Sunday, November 29, 2009

246. The Baseline Scenarios -- Part 22: Scarification, Body Painting, Tatooing

The inscription of symbols on the body, in the form of scarification, painting or tatooing, is a practice found among indigenous peoples in just about every corner of the world. And, as one might expect, such practices are an important aspect of both Pygmy and Bushmen culture:
The principal element in the [first kill] rite is the scarification of the boy. The purpose of this is to put into the boy's body, through little cuts in his skin, substances that, in !Kung belief, will make him a successful hunter. The scarifications remain visible on the skin for a lifetime; they show that the man has been "cut with meat". (Lorna Marshall, Nyae Nyae !Kung Beliefs and Rites 1999: 154).
The evening before I left, before the singing started, three of the great hunters took me off into the forest.

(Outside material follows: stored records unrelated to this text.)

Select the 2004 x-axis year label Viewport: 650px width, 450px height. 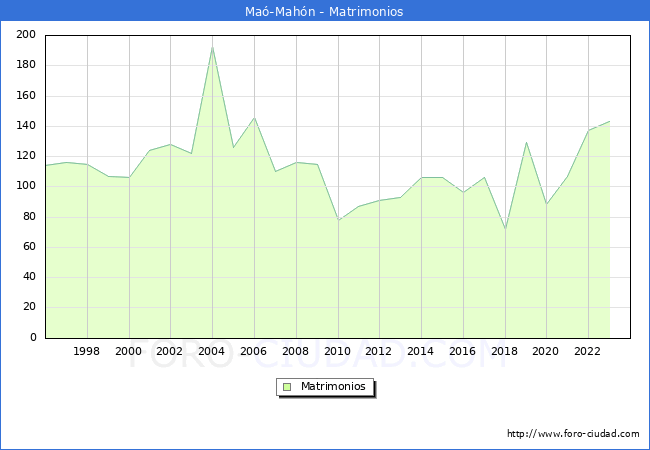[x=211, y=351]
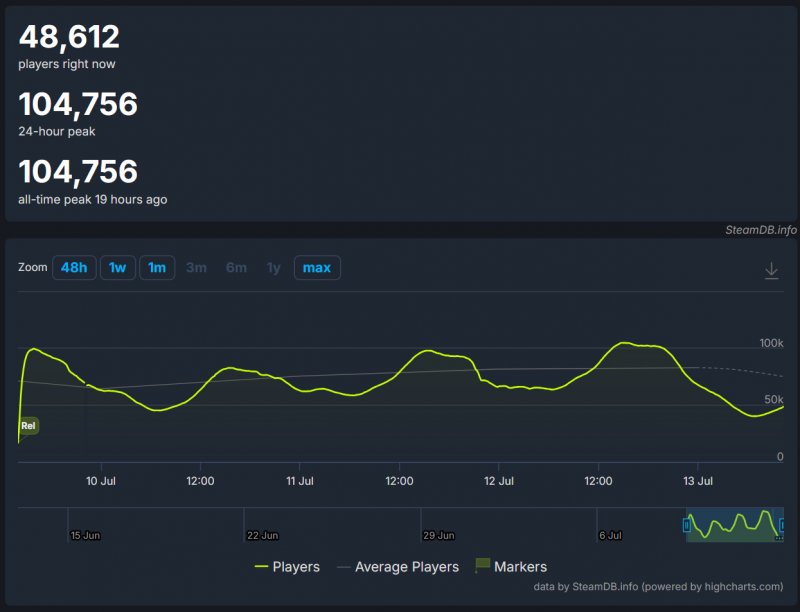
Task: Toggle the Players series in legend
Action: point(287,567)
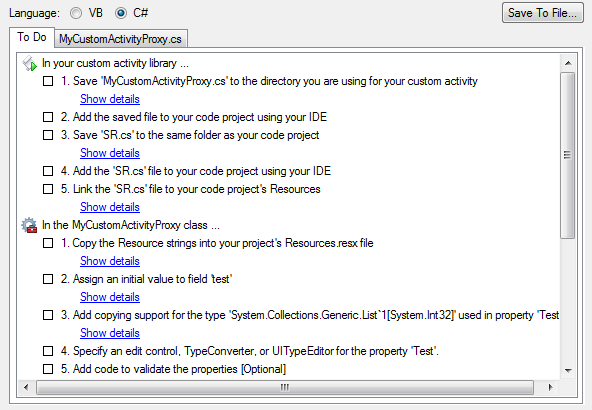Image resolution: width=592 pixels, height=410 pixels.
Task: Click the MyCustomActivityProxy class gear icon
Action: (29, 225)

They said they wanted to be sure that I would come back again, so they thought they would make me "of the forest." There was Njoho, the killer of elephants; his close friend and distant relative, Kolongo; and Moke, an elderly Pygmy who never raised his voice, and to whom everyone listened with respect. Kolongo held my head and Njobo casually took a rusty arrow blade and cut tiny but deep vertical flits in the center of my forehead and above each eye. He then gauged out a little flesh from each slit and asked Kolongo for the medicine to put in. . . [He rubbed the black ash-paste hard into the cuts until it filled them and congealed the blood that still flowed. And there it is today, ash made from the plants of the forest, a part of the forest that is a part of the flesh, carried by every self-respecting Pygmy male. And as long as it is with me it will always call me back (Colin Turnbull, The Forest People).
Pygmy and Bushmen bodies are also painted for various reasons, including, of course, magic:
[Anjo] is a paste made from the heart, brain and eyes, sometimes from other parts as well, of some highly prized game. . . The paste is put on the body, most often the forehead, of the hunter and of members of his family (Turnbull, Wayward Servants, p. 155).
As at birth, there is a certain amount of decoration of the body with what might be considered as forest charms, and toward the end of the [Elima] festival the girls paint each other with a white forest clay (ibid., p. 135).

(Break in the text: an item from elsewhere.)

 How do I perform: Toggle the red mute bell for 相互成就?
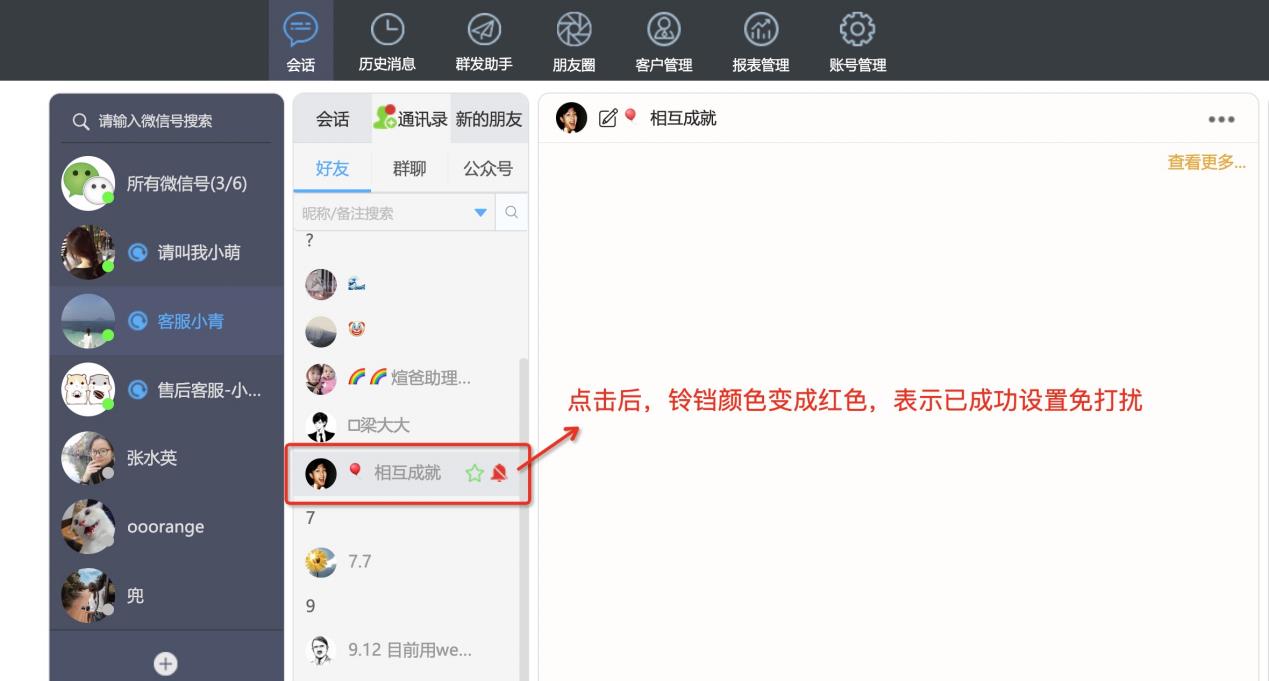499,473
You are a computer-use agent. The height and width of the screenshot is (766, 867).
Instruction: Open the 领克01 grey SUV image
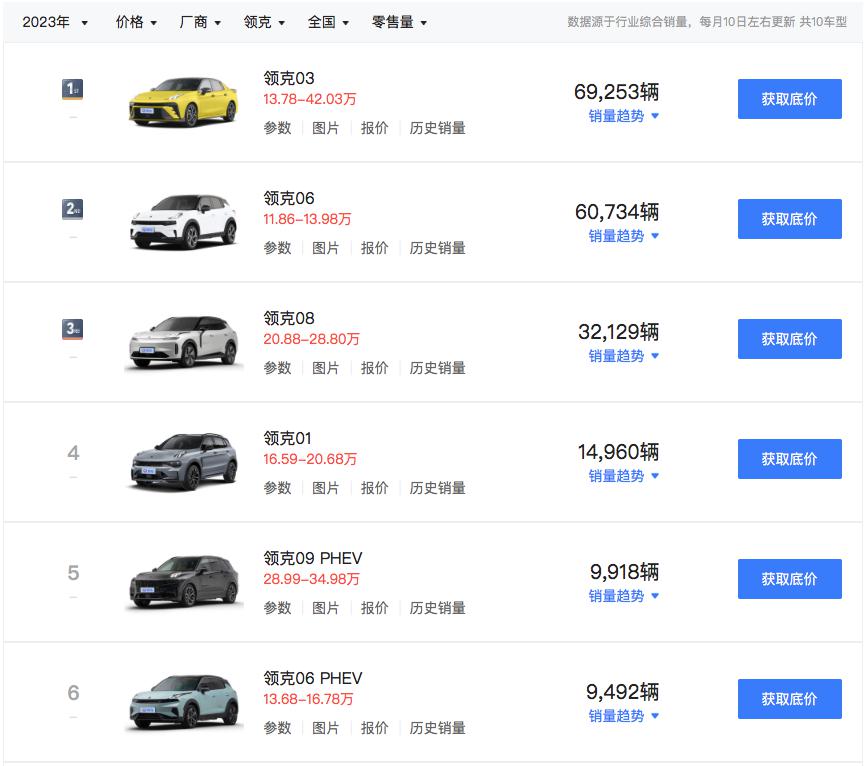pyautogui.click(x=184, y=461)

Pigment is still used for body painting among the few remaining Bushmen of the Kalahari in the context of rites of passage and other ceremonies central to the well being of the group (New perspectives on prehistoric art, by G√ľnter Berghaus, p. 115).

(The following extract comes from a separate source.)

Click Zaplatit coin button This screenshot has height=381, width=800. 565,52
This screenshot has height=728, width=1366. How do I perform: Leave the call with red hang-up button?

While the line between scarification and tatooing is not always clear, one has the impression that tattooing in the sense that's usually understood, i.e., incising the body with specific pigments, is not practiced by either Pygmies or Bushmen, though it's not difficult to see how tattooing could have developed from a combination of body painting and scarification.

In any case, examples of all three practices can be found in many different parts of the world:

Man with scarification marks -- Africa

Tembu Girls, early stages of scarification --Africa

Maori Facial Tatoo

Pygmy Woman with body painting and scarification.

Tasmanian Woman

Great Andamanese -- Scarification.

The great question has always been whether or not all or most of these traditions are related and, if so, how. If scarification and body painting were already established as traditions among HBP, can we assume all traditions of bodily decoration stem from the same source? As I see it: why not? What exactly would be the alternative explanation? Any thoughts?

1 comment:

German Dziebel said...

I quickly checked, and it appears that Australian aborigines didn't use tattoos either. Body paint and body scarification remain the two principal types of ritual body art. Scarification is present in America (e.g., among Tapirape, Kayapo and others in Amazon), although body painting is much more frequent. Scarification seems to be associated with violent initiation rituals. In North America, ritual scarification linked to self-torture seems to be a late innovation associated with the spread of Sun Dance in the Plains area in the past 500 years, although it involves no design but strictly scars left from the buffalo heads pinned through the skin.